◆ **Exercise**
Nothing but the lines from the one with "HR4Good (18, 1902)" down to the one with "Helge Weinbergs Blog (30, 1853)" should be returned, exactly and with both ends included, from the material below.

◆ **Task inputs**

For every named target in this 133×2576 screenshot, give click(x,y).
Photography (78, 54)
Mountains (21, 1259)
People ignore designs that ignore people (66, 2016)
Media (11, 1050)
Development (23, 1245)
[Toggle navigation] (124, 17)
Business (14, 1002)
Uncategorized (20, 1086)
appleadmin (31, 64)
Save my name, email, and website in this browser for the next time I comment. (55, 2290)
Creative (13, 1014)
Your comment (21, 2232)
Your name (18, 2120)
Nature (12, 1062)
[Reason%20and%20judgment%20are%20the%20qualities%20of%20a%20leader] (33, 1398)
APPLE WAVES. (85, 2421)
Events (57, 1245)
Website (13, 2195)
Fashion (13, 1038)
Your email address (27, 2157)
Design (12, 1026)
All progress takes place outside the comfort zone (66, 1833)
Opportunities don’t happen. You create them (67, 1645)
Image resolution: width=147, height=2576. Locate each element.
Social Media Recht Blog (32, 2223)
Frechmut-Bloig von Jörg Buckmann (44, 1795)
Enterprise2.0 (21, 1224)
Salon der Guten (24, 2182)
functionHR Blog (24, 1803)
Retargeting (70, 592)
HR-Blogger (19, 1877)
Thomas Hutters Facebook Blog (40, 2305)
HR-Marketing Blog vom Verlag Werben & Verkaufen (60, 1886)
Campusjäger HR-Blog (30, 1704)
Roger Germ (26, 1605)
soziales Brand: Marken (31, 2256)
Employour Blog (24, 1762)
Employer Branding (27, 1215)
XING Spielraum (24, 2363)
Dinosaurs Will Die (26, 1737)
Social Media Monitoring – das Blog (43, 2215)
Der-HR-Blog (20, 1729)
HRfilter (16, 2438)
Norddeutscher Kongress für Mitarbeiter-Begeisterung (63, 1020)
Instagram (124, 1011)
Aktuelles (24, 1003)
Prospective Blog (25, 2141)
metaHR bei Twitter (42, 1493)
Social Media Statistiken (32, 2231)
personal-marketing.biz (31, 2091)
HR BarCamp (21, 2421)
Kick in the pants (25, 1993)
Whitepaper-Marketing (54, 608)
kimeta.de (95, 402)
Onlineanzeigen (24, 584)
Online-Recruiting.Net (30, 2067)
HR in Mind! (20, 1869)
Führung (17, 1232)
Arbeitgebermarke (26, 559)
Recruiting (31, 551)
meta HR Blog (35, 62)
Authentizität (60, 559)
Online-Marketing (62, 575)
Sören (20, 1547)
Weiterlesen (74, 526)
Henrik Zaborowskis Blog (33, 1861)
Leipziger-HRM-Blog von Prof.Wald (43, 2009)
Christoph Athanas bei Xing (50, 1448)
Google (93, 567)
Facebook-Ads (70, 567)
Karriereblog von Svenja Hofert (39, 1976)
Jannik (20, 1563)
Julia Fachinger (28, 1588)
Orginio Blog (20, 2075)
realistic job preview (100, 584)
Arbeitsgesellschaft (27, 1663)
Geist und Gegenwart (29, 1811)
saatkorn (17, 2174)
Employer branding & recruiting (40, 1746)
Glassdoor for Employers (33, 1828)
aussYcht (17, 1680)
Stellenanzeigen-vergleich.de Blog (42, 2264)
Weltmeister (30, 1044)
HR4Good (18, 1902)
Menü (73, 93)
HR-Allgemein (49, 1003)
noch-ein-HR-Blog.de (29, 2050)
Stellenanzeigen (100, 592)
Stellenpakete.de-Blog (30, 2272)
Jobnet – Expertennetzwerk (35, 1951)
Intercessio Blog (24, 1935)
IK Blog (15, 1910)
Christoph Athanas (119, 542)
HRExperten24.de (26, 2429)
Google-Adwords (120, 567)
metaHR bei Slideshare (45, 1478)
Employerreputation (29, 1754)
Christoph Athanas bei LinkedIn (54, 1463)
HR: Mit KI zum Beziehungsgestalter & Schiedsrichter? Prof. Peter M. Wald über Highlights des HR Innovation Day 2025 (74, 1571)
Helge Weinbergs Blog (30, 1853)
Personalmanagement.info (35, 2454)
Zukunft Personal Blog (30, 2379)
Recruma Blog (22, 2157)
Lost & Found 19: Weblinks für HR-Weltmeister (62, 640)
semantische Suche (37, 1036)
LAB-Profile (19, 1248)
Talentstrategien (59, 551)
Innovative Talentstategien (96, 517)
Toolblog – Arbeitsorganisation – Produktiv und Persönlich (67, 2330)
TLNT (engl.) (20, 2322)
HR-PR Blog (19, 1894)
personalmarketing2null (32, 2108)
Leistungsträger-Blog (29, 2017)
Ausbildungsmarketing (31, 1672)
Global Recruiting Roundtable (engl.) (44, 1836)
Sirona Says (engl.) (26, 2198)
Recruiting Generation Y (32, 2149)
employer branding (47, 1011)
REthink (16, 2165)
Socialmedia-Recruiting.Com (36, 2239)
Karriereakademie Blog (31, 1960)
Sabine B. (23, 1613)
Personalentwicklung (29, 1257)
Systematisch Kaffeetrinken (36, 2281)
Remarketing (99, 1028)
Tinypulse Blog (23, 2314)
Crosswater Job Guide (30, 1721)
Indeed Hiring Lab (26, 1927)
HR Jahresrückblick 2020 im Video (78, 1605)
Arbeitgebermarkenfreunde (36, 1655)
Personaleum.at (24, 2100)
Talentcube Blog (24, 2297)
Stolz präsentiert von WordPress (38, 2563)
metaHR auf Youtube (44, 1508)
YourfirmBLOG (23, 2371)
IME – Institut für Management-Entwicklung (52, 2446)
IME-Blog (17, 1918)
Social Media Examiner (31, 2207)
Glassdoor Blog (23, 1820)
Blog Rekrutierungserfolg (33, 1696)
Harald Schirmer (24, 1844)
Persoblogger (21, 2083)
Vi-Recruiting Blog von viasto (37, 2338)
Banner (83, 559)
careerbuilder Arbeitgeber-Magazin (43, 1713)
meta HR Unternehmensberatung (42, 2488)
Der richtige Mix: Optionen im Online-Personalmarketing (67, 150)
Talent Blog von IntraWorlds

◆ **Solution to this task**
HR4Good (18, 1902)
Menü (73, 93)
HR-Allgemein (49, 1003)
noch-ein-HR-Blog.de (29, 2050)
Stellenanzeigen (100, 592)
Stellenpakete.de-Blog (30, 2272)
Jobnet – Expertennetzwerk (35, 1951)
Intercessio Blog (24, 1935)
IK Blog (15, 1910)
Christoph Athanas (119, 542)
HRExperten24.de (26, 2429)
Google-Adwords (120, 567)
metaHR bei Slideshare (45, 1478)
Employerreputation (29, 1754)
Christoph Athanas bei LinkedIn (54, 1463)
HR: Mit KI zum Beziehungsgestalter & Schiedsrichter? Prof. Peter M. Wald über Highlights des HR Innovation Day 2025 (74, 1571)
Helge Weinbergs Blog (30, 1853)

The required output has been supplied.